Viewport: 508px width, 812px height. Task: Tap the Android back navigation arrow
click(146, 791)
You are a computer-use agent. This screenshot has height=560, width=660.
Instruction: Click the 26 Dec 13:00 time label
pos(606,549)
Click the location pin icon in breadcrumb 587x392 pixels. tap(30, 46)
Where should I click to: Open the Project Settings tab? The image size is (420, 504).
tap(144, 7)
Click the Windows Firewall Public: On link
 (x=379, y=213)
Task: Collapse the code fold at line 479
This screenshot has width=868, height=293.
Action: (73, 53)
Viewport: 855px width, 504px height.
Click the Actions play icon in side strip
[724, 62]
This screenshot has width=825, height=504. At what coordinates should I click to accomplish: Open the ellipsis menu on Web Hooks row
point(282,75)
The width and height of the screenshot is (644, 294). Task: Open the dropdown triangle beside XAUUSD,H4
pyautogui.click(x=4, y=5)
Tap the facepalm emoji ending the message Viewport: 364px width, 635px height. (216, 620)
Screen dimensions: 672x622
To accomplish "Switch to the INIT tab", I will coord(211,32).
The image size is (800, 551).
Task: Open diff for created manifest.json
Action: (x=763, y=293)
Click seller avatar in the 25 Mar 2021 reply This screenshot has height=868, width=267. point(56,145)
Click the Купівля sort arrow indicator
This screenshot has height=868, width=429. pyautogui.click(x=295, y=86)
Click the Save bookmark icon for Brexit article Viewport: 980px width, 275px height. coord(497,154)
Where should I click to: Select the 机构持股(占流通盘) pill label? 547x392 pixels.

▶ What you need to do
Each line from the one containing "Tap the facepalm" through the end of the material should be restated word for word; leave out every line before it.

▶ Solution for this task
Tap the facepalm emoji ending the message Viewport: 364px width, 635px height. (216, 620)
Screen dimensions: 672x622
To accomplish "Switch to the INIT tab", I will coord(211,32).
The image size is (800, 551).
Task: Open diff for created manifest.json
Action: (x=763, y=293)
Click seller avatar in the 25 Mar 2021 reply This screenshot has height=868, width=267. point(56,145)
Click the Купівля sort arrow indicator
This screenshot has height=868, width=429. pyautogui.click(x=295, y=86)
Click the Save bookmark icon for Brexit article Viewport: 980px width, 275px height. coord(497,154)
Where should I click to: Select the 机构持股(占流通盘) pill label? 547x392 pixels.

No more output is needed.